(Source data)
<<<<
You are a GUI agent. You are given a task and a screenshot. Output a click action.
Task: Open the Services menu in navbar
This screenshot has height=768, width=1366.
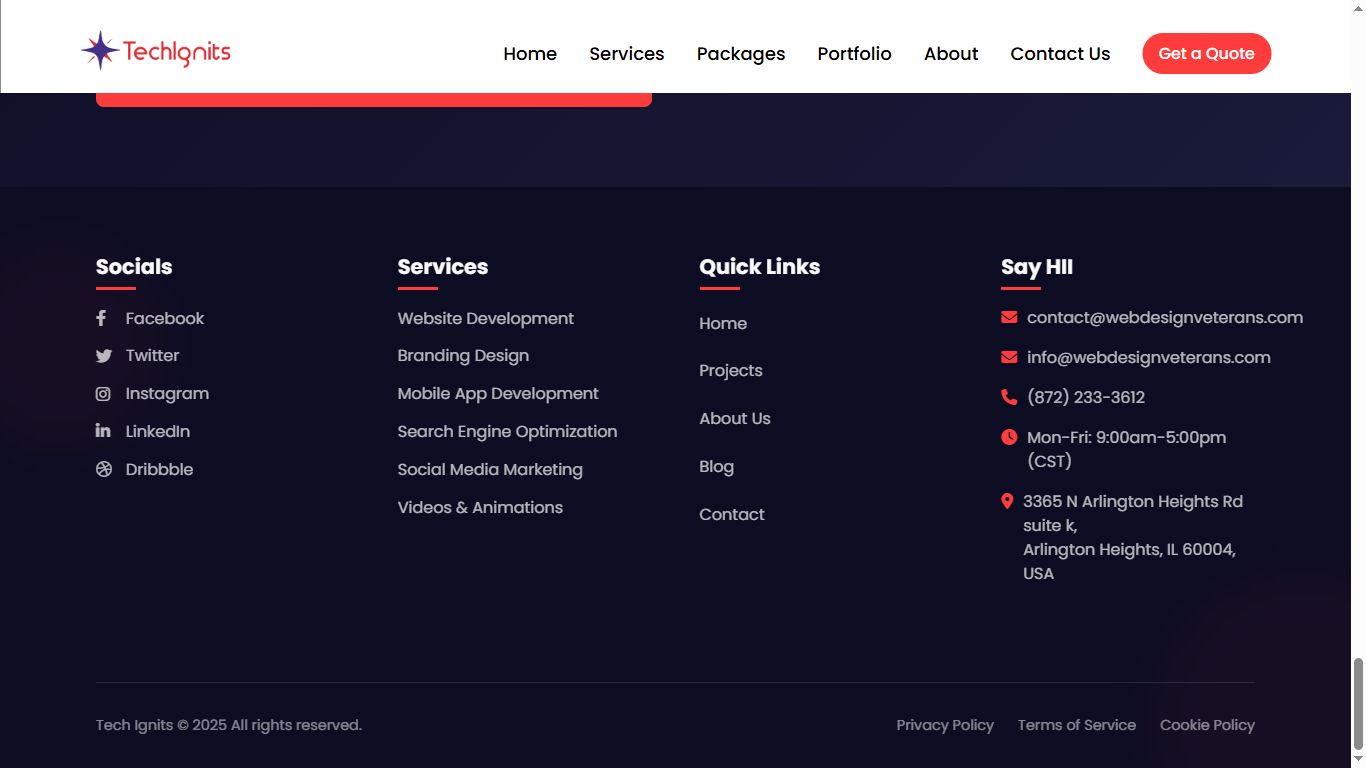pos(626,54)
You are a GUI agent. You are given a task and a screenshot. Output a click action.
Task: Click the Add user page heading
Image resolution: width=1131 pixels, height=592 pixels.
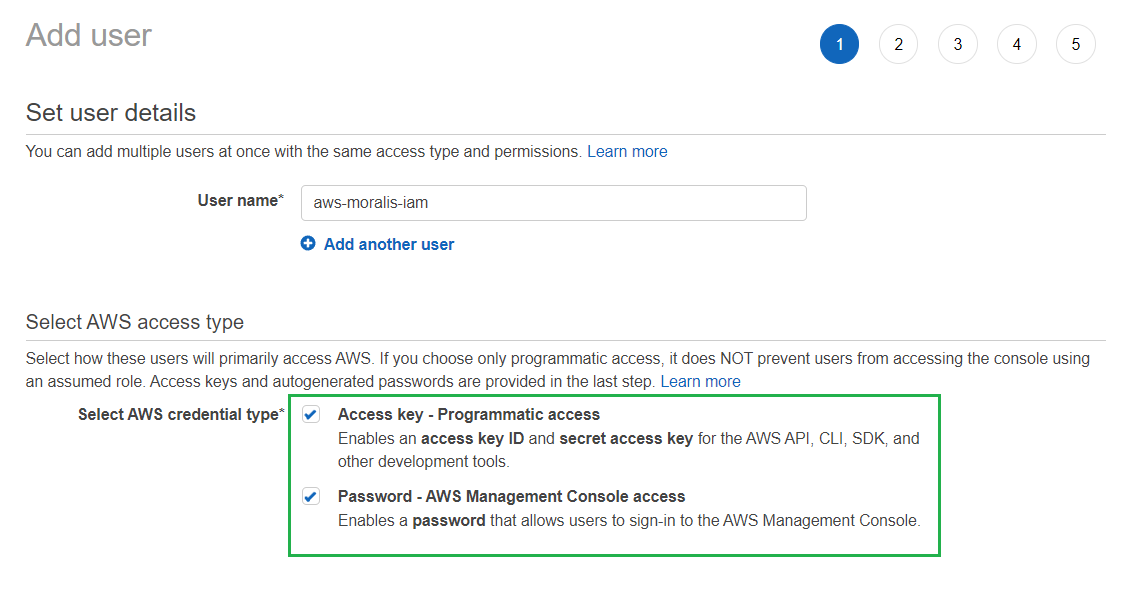[x=88, y=34]
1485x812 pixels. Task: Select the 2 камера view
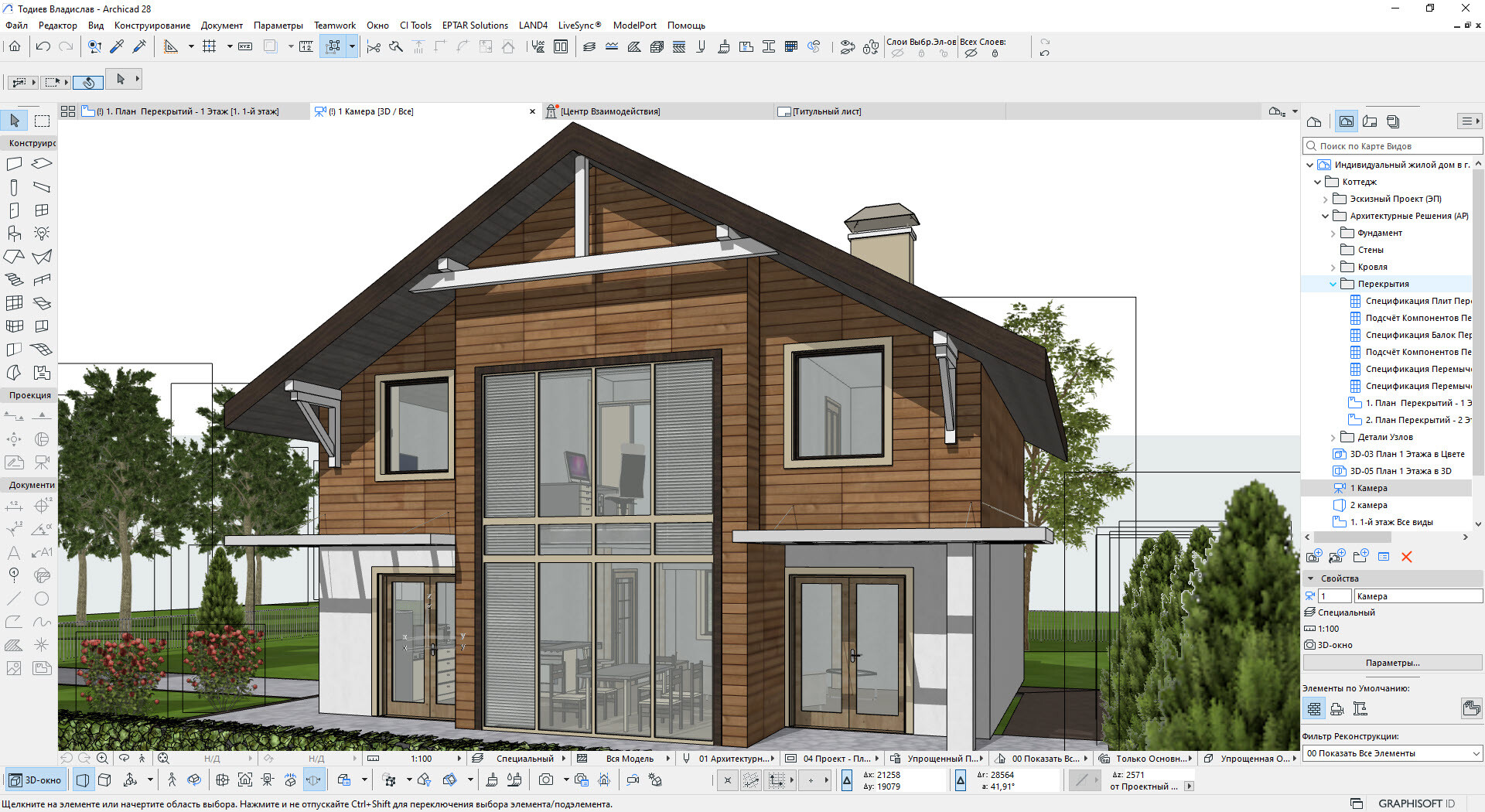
>>>>
> _WORK REQUIRED_:
Excluding the pictures, reproduce every entry exactly as given.

> _EXERCISE ANSWER_:
You are a GUI agent. You are given a task and a screenshot. Output a click action.
Task: Open the Services menu in navbar
This screenshot has height=768, width=1366.
pos(626,54)
You are a GUI agent. You are given a task and a screenshot. Output a click action.
Task: Click the Add user page heading
Image resolution: width=1131 pixels, height=592 pixels.
[x=88, y=34]
1485x812 pixels. Task: Select the 2 камера view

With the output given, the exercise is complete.